## What is expected:
In the entries below, the word "panel" appears on some lines. Copy each of those lines.

## Given information:
======

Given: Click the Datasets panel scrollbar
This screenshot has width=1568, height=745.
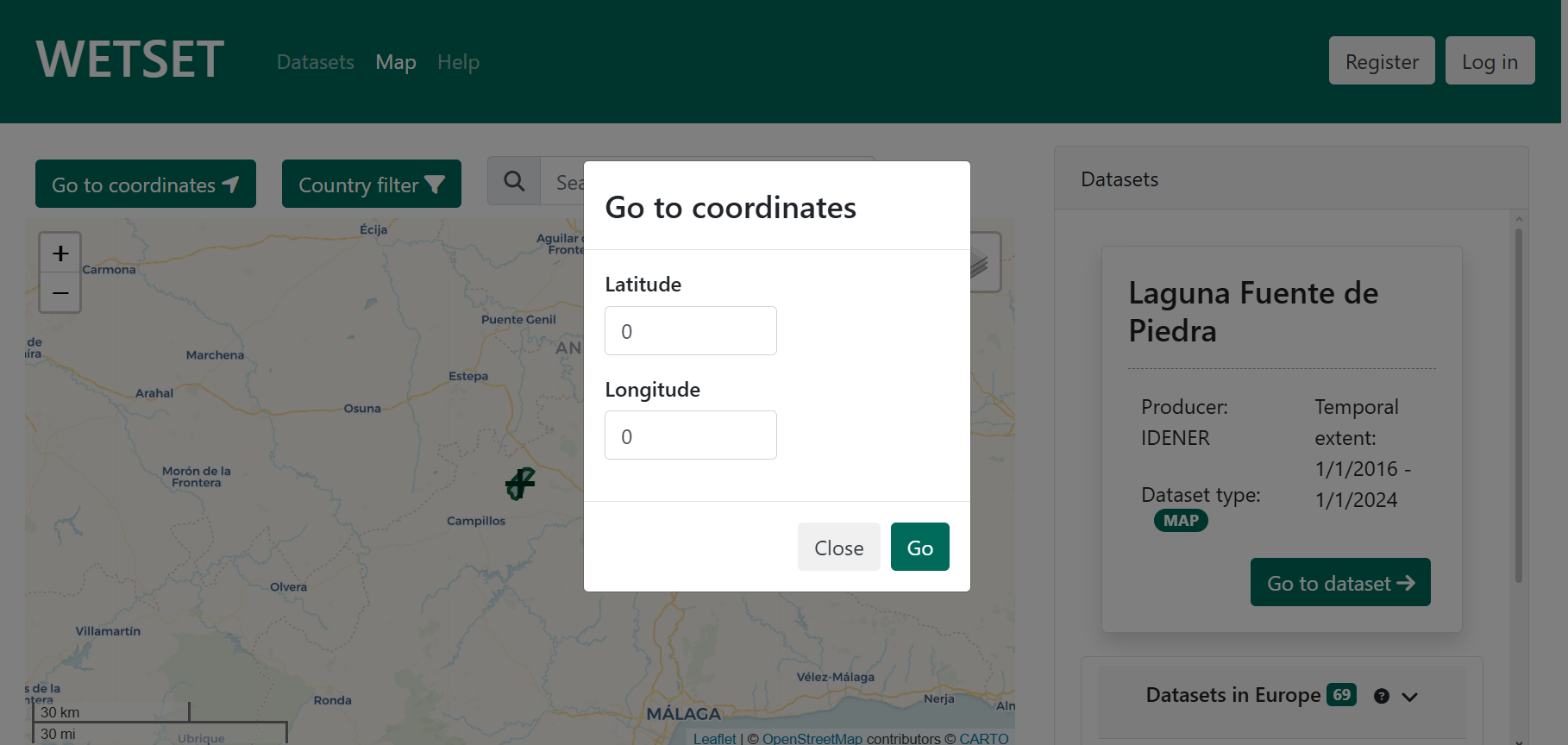Looking at the screenshot, I should (1519, 405).
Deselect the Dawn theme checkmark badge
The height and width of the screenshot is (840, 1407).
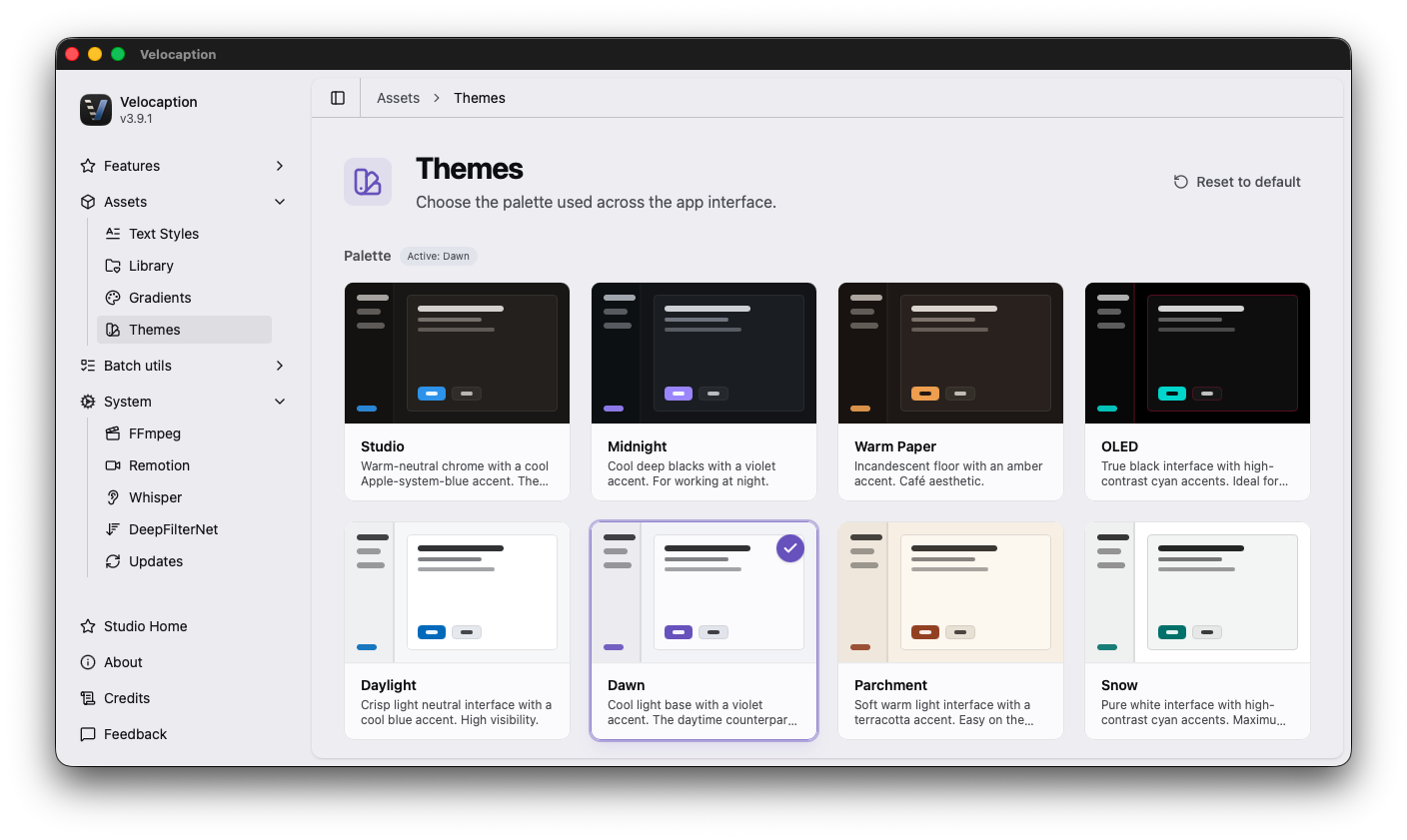point(790,548)
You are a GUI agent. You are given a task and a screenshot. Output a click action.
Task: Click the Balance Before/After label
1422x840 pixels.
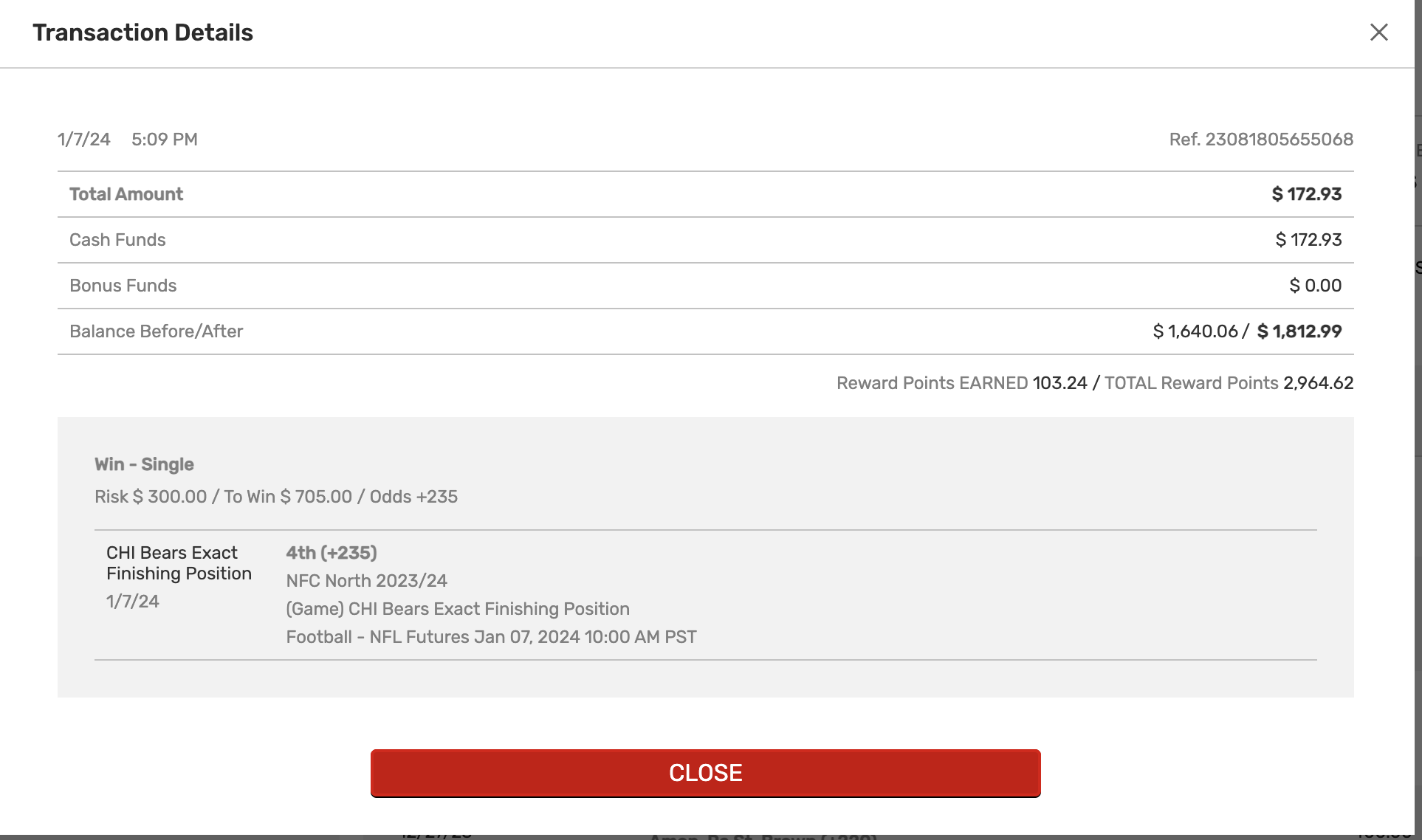coord(156,331)
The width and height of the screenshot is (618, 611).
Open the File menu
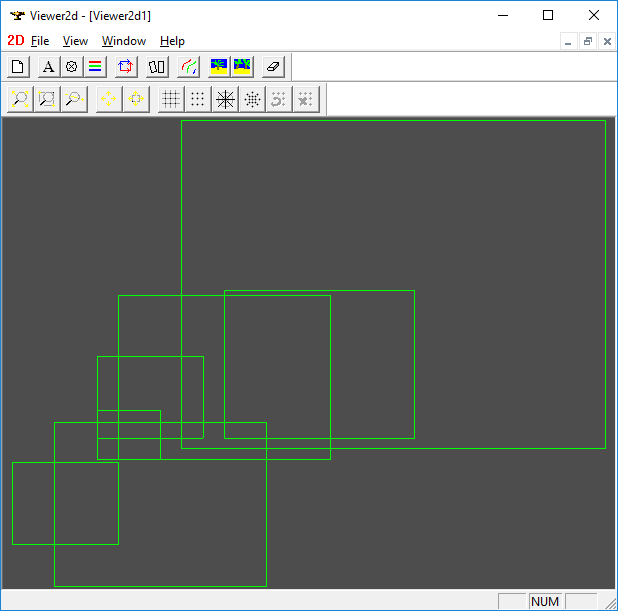(40, 41)
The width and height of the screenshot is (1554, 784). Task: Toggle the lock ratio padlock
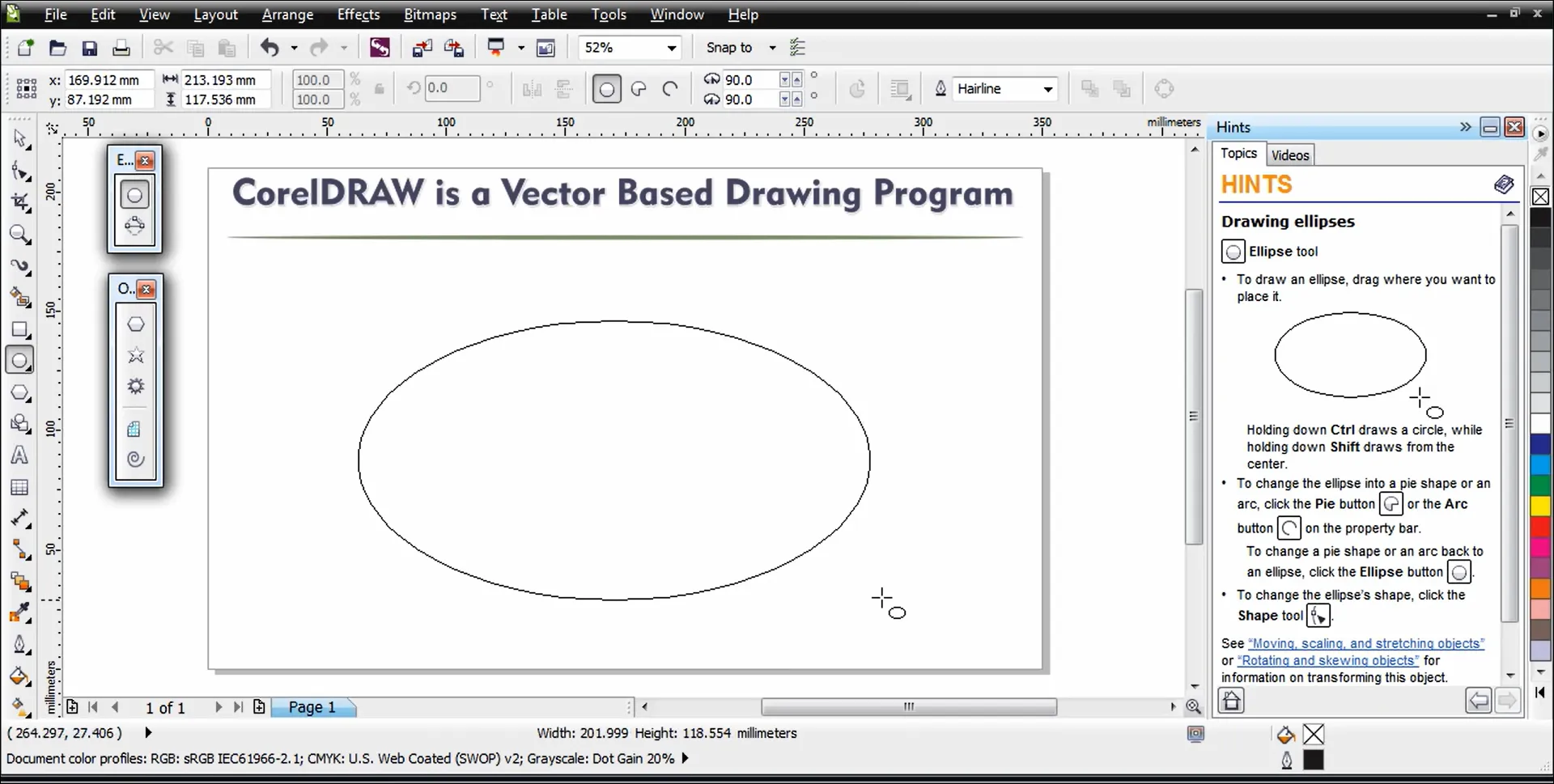(379, 89)
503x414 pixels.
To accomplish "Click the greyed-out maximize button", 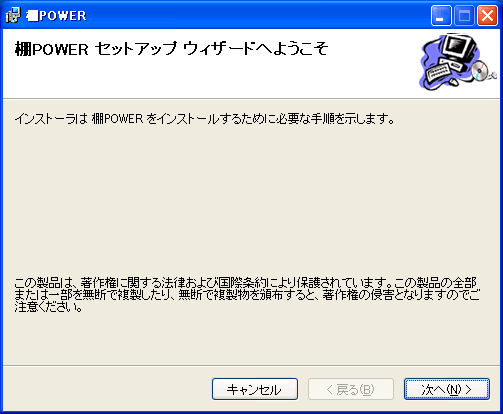I will [464, 15].
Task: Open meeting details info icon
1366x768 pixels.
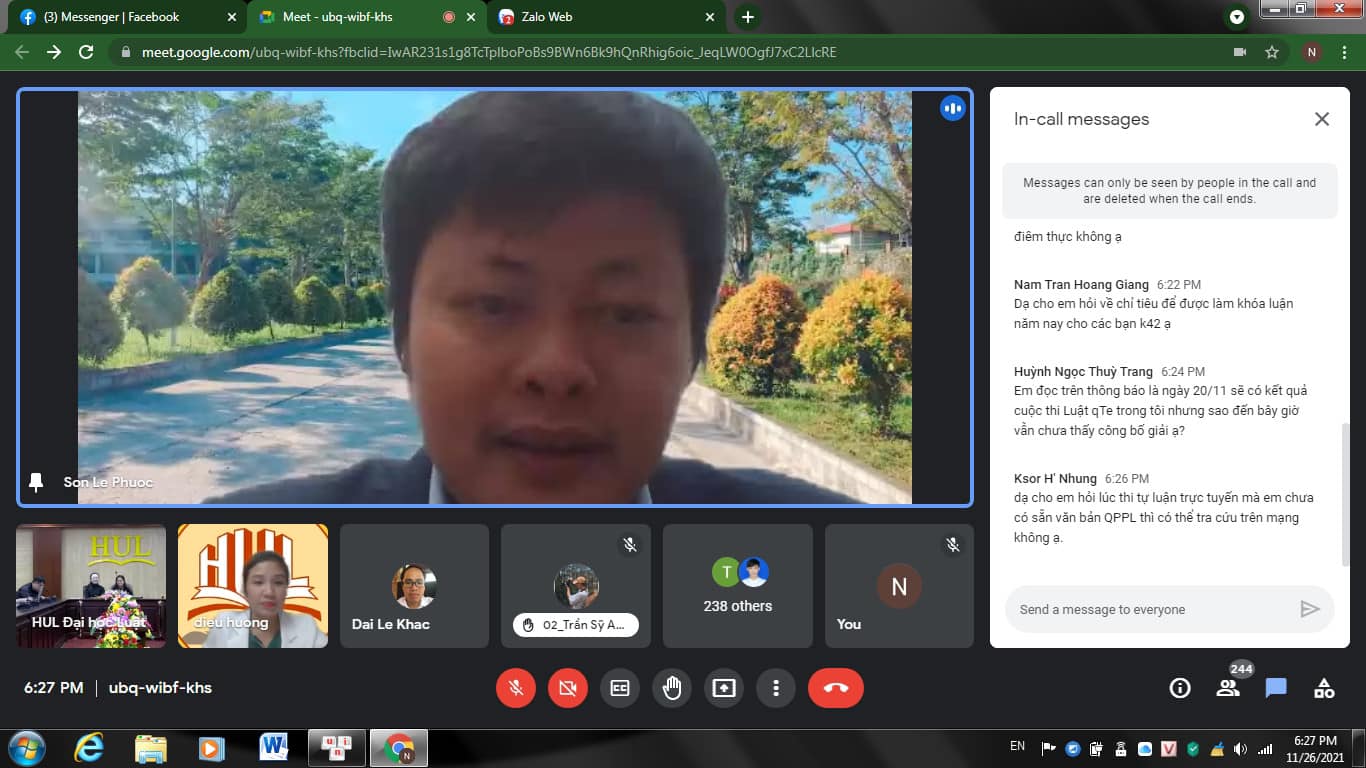Action: point(1180,688)
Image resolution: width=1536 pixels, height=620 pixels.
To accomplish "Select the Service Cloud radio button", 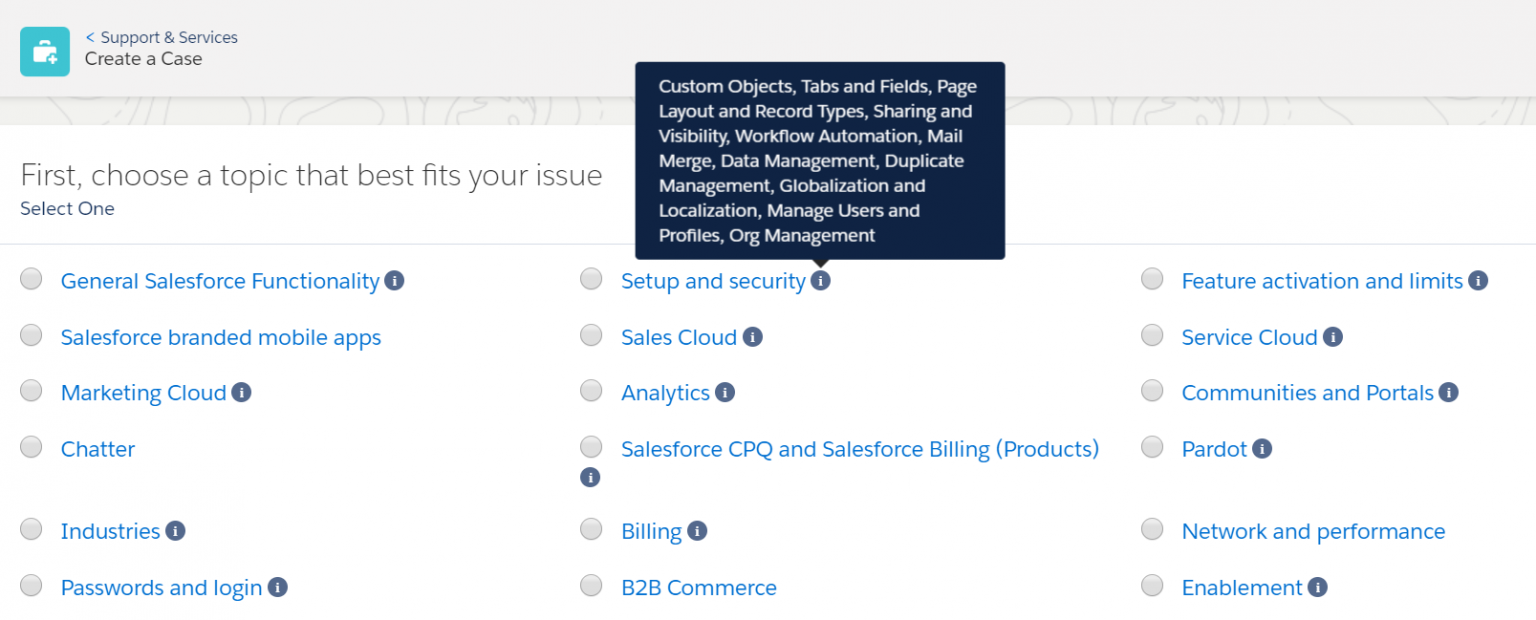I will pyautogui.click(x=1152, y=336).
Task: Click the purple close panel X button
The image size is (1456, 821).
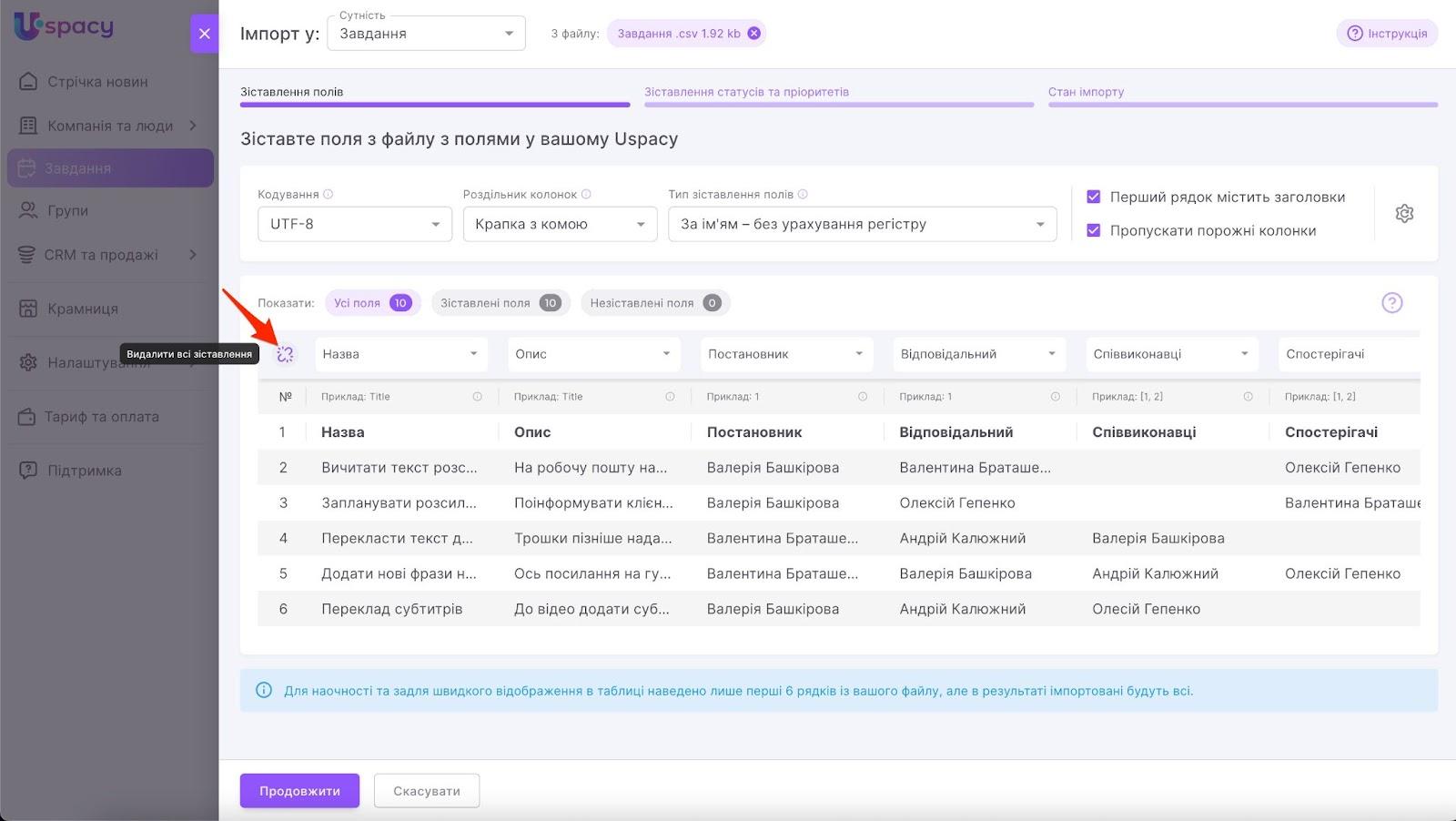Action: coord(204,34)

======

## Result of the exercise:
Given: Click the Datasets panel scrollbar
Task: Click the purple close panel X button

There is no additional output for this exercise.